Agnes Prototype: AI-Powered Raw Material Sourcing (Spherecast Hackathon)

Published:

🤖 AI Disclosure: The content here is created with AI assistance and reviewed by me. I believe in transparency about how content is made!

Note: Agnes is a product originally conceived and developed by Spherecast. This page describes a prototype I vibe-coded independently during their hackathon event — it is not affiliated with or representative of Spherecast’s actual Agnes product.

Background

The Spherecast Hackathon challenged participants to build an AI pipeline addressing fragmented raw material sourcing in the Consumer Packaged Goods (CPG) industry. The core problem: large CPG brands often purchase the same raw ingredients across multiple product lines through different suppliers, losing out on bulk discounts and making compliance harder to track.

I vibe-coded a prototype during the hackathon that explored how AI could help identify consolidation opportunities and surface sourcing recommendations from a Bills of Materials database.


What I Built

The prototype is a Python-based pipeline with a Gradio web interface.

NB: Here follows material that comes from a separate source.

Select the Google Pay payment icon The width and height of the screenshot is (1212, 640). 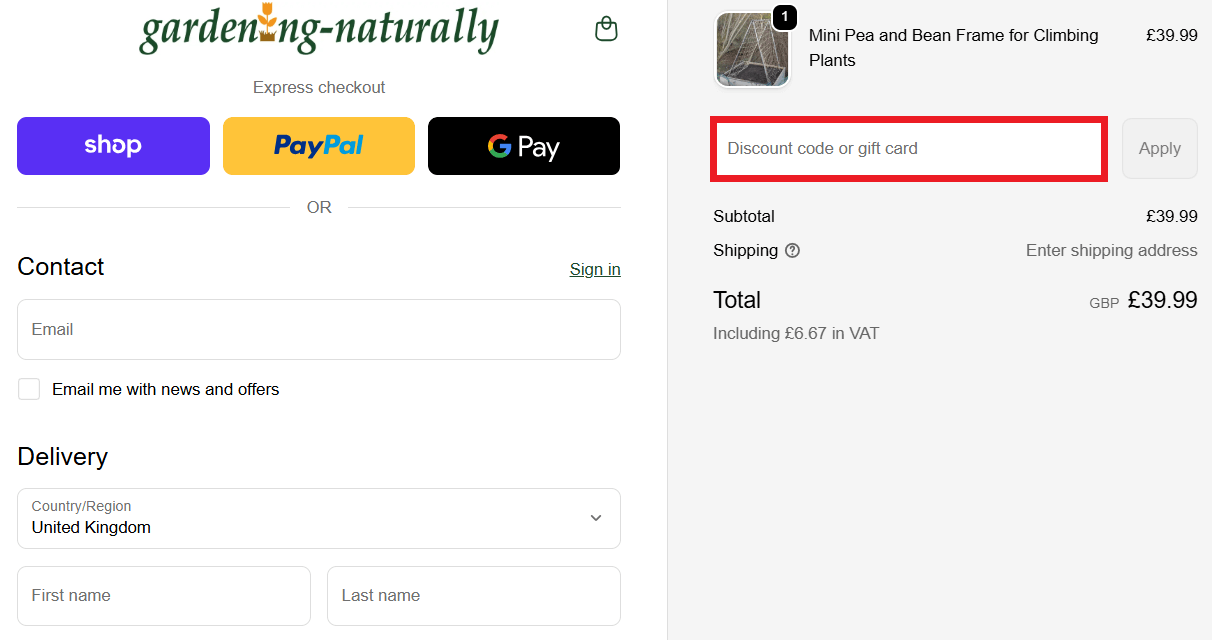(x=523, y=145)
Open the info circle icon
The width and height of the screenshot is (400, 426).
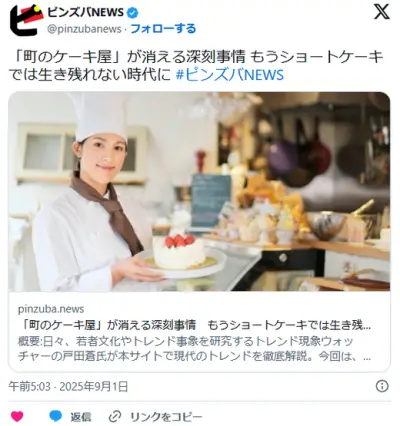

It works against a provided SQLite database containing 61 companies, 876 raw materials, 40 suppliers, 149 BOMs, and 1,528 BOM components.

RAG Pipeline

The retrieval layer uses a hybrid approach:

  • **FAISS ** (HNSW index) for dense semantic search via all-MiniLM-L6-v2 embeddings (384-dim)
  • **BM25 ** (Okapi) for keyword matching on chemical names and regulatory codes
  • A cross-encoder reranker (ms-marco-MiniLM-L-6-v2) to re-rank the top results
  • Hybrid scoring: 0.65 × vector_score + 0.35 × bm25_score

The knowledge base was built from 20 scraped regulatory documents (FDA 21 CFR 111, USP, NSF/ANSI 173, Halal/Kosher, Non-GMO).

Reasoning Layer

Sourcing evaluations are generated by Gemini Flash (gemini-flash-latest via google-genai SDK) at temperature 0.2, with structured JSON output. Each verdict includes an evidence trail citing the specific regulatory sources used.

Gradio UI

A five-tab web UI (agnes_ui.py, port 7860) covering ingredient substitution evaluation, portfolio health assessment, decision history, session logs, and a database explorer with live SQL reads.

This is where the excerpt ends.